The two distinct scientific communities, working on the physical realisation of memristive devices, on one side, and on the theory of memristors, on the other side, have not yet agreed on joining complementary strengths to make effective use of memristors potential on the system level. However, breakthrough advances necessitate a tight connection between these two worlds. Therefore, an essential requirement for a MemrisTec project is a strong interaction between a partner, responsible for the realisation of physical devices, and another one, engaged with theoretical studies, toward a common application-oriented goal. Proposals focused on one of the two pillars only, will not be considered for funding. Physics-based considerations will set the boundary conditions for the system-level design, which, in its turn, will guide the conceptual development of novel signal processing strategies, whose hardware implementation will then require the synthesis of new device concepts and circuit architectures. The focus of a MemrisTec project may stretch over almost any resistive switching technology. However, technologies based upon magnetic effects will not be considered, since they are object of extensive research elsewhere. For the same reason, all non-volatile memory concepts, as well as standard approaches to neuromorphic system design, delivering non-full custom ASICs, fully-digital electronics, or Von-Neumann hardware architectures, are excluded from MemrisTec research.
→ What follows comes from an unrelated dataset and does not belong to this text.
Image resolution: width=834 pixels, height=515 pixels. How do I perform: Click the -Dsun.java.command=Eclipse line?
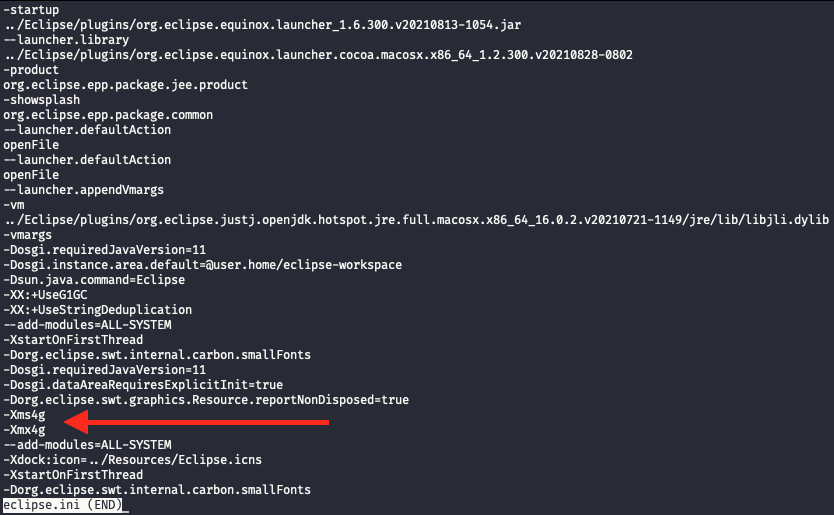pyautogui.click(x=94, y=280)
Theoretical and experimental research: electrical characterisation, modelling and simulation of memristive devices
Studies shall be devoted to develop accurate, numerically-stable, and compact models for the resistive switching dynamics of memristors on the basis of electrical characterisation tests. The availability of circuit simulation-friendly model representations, robust against changed in inputs/initial conditions/parameter space, are particularly beneficial to explore the full potential of memristors in electronics through mixed-signal simulations on both physical and system levels.
System-theoretic model investigation to support circuit design
The models shall be analysed on the basis of concepts from nonlinear system theory, so as to gain a good understanding for the nonlinear dynamics of memristive devices, enabling a conscious design of circuits, which, by harnessing their peculiar capabilities, may process data more efficiently than standard CMOS ones.
Architectural studies: from data processing strategies to circuit and system implementations
Memristors allow a revolution in the way data have been processed in electronics so far. Their multi-level low-power data storage capability, combined with peculiar computing functionalities, enables the introduction of non Von-Neumann processing paradigms, known as near-memory or in-memory computing concepts, for future high-performance embedded processing systems or smart sensors for IoT, Cyber-Physical System, and Edge Computing applications. The architecture of purely-memristive and hybrid memristive/CMOS circuits shall be explored toward the design of innovative electronic systems, allowing to implement such unconventional data processing paradigms, enabling IC performance growth beyond the Moore era.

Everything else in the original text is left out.